# Page extract
*-*-*

= State immunity =

Legal doctrine

The doctrine and rules of state immunity concern the protection which a state is given from being sued in the courts of other states. The rules relate to legal proceedings in the courts of another state, not in a state's own courts. The rules developed at a time when it was thought to be an infringement of a state's sovereignty to bring proceedings against it or its officials in a foreign country.

There is now a trend in various states towards substantial exceptions to the rule of immunity; in particular, a state can be sued when the dispute arises from a commercial transaction entered into by a state or some other "non-sovereign activity" of a state. The United Nations Convention on Jurisdictional Immunities of States and their Property, which as of 2024 is not yet in force, would re-formulate and harmonise the rules and their exceptions. It does not cover criminal proceedings and it does not allow civil (e.g. financial) actions for human rights abuses against state agents where the abuse has occurred in another country.

In 1938, Lord Atkin observed in the House of Lords, the highest court at the time in the United Kingdom, the following:

The courts of a country will not impede a foreign sovereign, that is, they will not by their process make him against his will a party to legal proceedings whether the proceedings involve process against his person or seek to recover from him specific property or damages.

The rule's wider implication is that a state and any sovereign, unless it chooses to waive its immunity, is immune to the jurisdiction of foreign courts and the enforcement of court orders. So jealously guarded is the law, traditionally the assertion of any such jurisdiction is considered impossible without the foreign power's consent.

*-*-*

(Records about locating elements on screens)

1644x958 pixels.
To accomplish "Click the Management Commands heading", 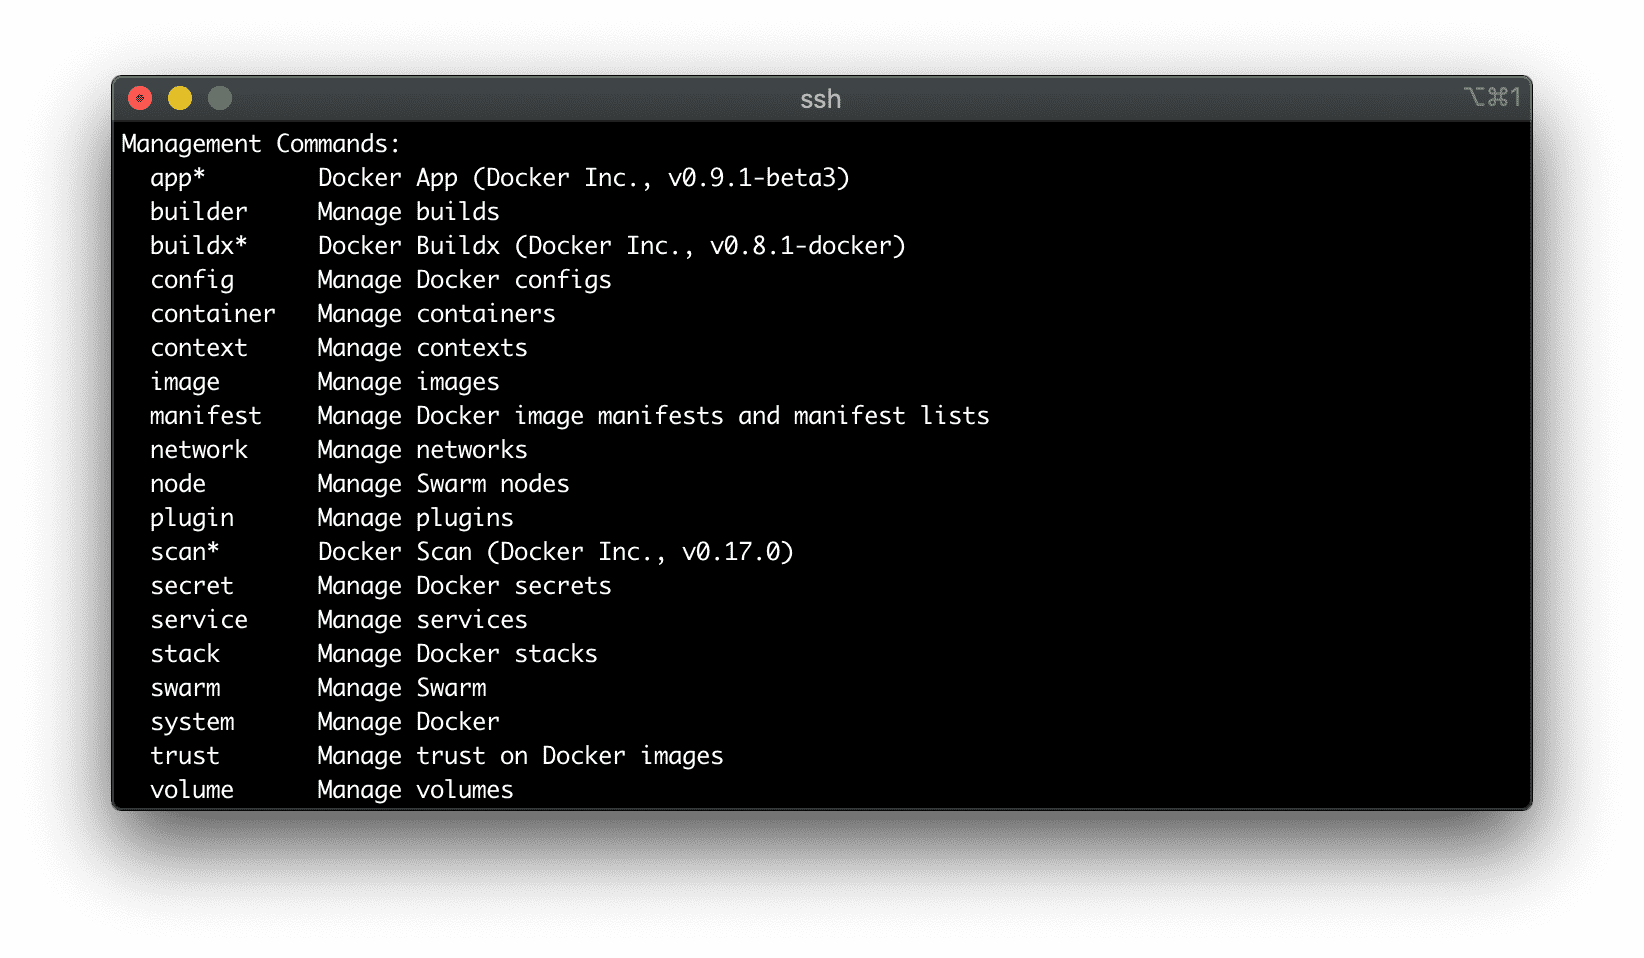I will point(260,144).
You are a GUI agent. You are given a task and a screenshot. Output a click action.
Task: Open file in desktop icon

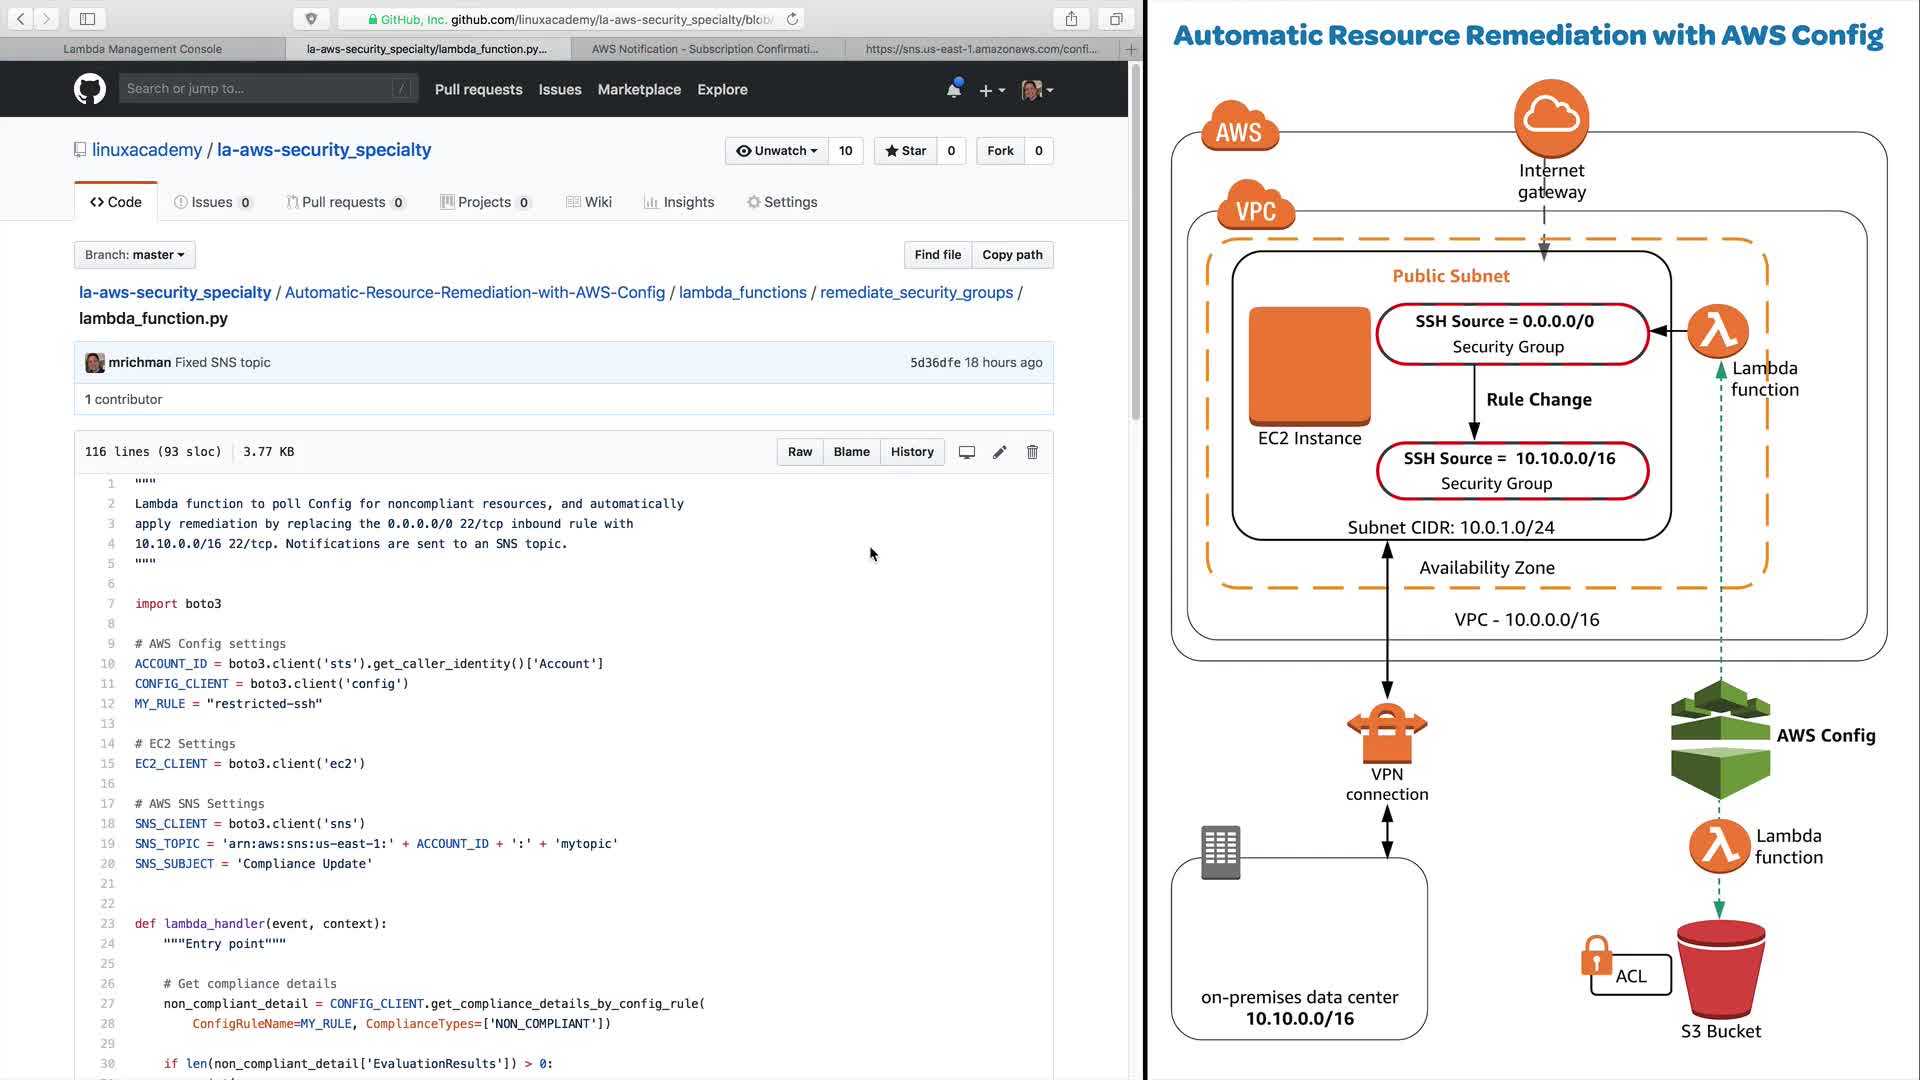click(966, 452)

*-*-*

# Problems to work on
1) Retype the portion of the state immunity passage that opens with the words containing "There is now" and closes with "in another country.".
2) Condense the paragraph of the state immunity passage beginning "There is now a trend" into a short bulleted list that preserves its main facts.

# Answers for the exercise
1)
There is now a trend in various states towards substantial exceptions to the rule of immunity; in particular, a state can be sued when the dispute arises from a commercial transaction entered into by a state or some other "non-sovereign activity" of a state. The United Nations Convention on Jurisdictional Immunities of States and their Property, which as of 2024 is not yet in force, would re-formulate and harmonise the rules and their exceptions. It does not cover criminal proceedings and it does not allow civil (e.g. financial) actions for human rights abuses against state agents where the abuse has occurred in another country.

2)
- Various states are moving toward substantial exceptions to state immunity. In particular, a state can be sued over a commercial transaction it entered into or over some other "non-sovereign activity."
- The United Nations Convention on Jurisdictional Immunities of States and their Property would re-formulate and harmonize the rules and their exceptions. As of 2024, it is not yet in force.
- The Convention does not cover criminal proceedings.
- It does not allow civil (e.g., financial) actions against state agents for human rights abuses that occurred in another country.